In [18] Gunnarson, Leder and Zhang study a similar model as the one in the present work and are also interested in capturing the evolution over time of the genetic diversity of a population of cells, using in their case the well-known summary statistic called the site frequency spectrum (SFS). The main difference is the mutation regime because they are not considering the power law mutation rates limit. In their case the mutation probabilities are fixed. Also, they restrict the study to the neutral cancer evolution case. In particular, as in the present work, they capture the first-order asymptotics of the SFS at a fixed time and at the random time at which the population first reaches a certain size. Two noticeable similarities in the results are that the first-order asymptotics of the SFS converges to a random limit when evaluated at a fixed time and to a deterministic limit when evaluated at the stochastic previous time. One could argue that in the present work the correct convergence for the latter case is actually a stochastic limit. But the stochasticity is fully given by the survival of the initial lineage of cells of trait 0, so conditioned on such an event at the end the limit is a deterministic one.
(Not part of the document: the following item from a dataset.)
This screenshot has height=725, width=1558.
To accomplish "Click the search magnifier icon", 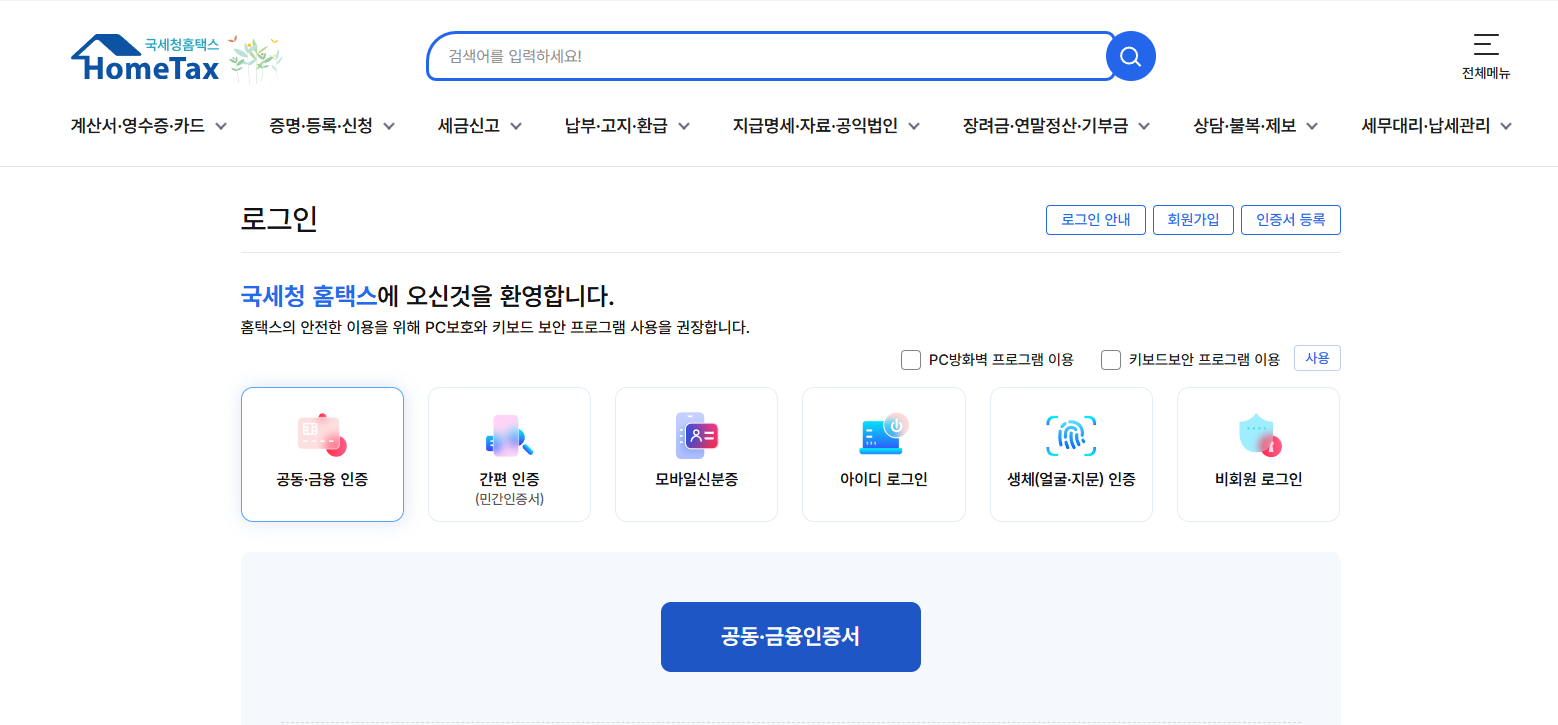I will 1130,55.
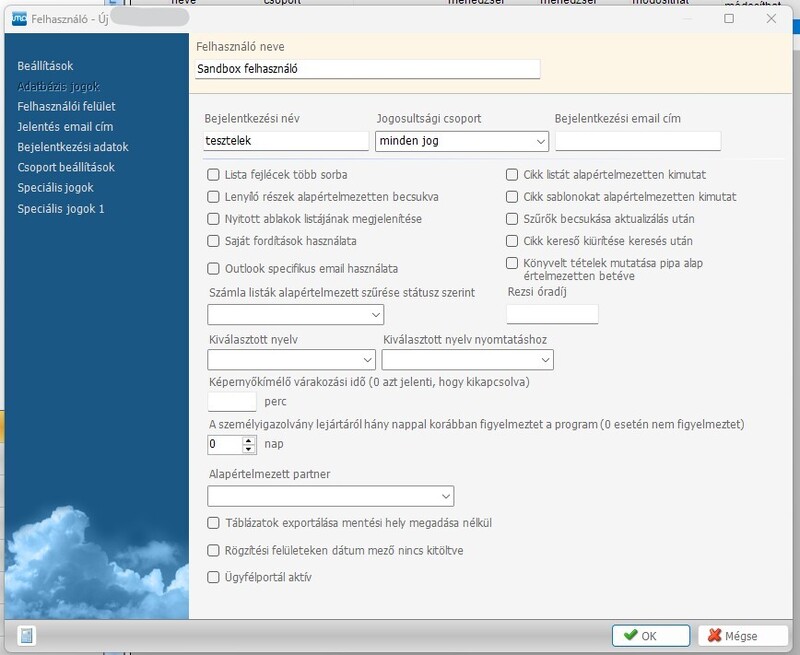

In particular the results of Gunnarson, Leder and Zhang are all conditioned on nonextinction of the population.


In [16] Gamblin and Lambert study a model of an exponentially growing asexual population that undergoes cyclic bottlenecks under the large population power law mutation rates regime. Their trait space is composed of 4 sub-populations 00, 10, 01 and 11, where two paths of mutations are possible 00 7→ 10 7→ 11 and 00 7→ 01 7→ 11. They study the special case where one mutation (10) has a high-rate but is a weakly beneficial mutation whereas the other mutation (01) has a low-rate but is a strongly beneficial mutation. In particular they show the noticeable result that due to cyclic bottlenecks only a unique evolutionary path unfolds but modifying their intensity and period implies that all paths can be explored. Their work relies on a deterministic approximation of the wild-type sub-population 00 and some parts of the analysis of the behavior of the model is only obtained due to heuristics. The present work, and more specifically Theorem 2.2 because they are considering selective mutations, can be used and adapted to consider the case of cyclic bottlenecks in order to prove rigorously their results, in the specific trait space that they consider as well as on a general finite trait space.


The rest of the paper is organised as follows. In Section 2 the results and their biological interpretations are given. Sections 3 and 4 are dedicated to prove Theorem 2.1, which assumes Equation (5). In Section 3 the mathematical definition of the model is given for an infinite mono-directional graph as well as the proof in this particular case. The generalisation of the proof from an infinite mono-directional graph to a general finite graph is given in Section 4. In Section 5, Theorem 2.2 is proved adapting results from [13].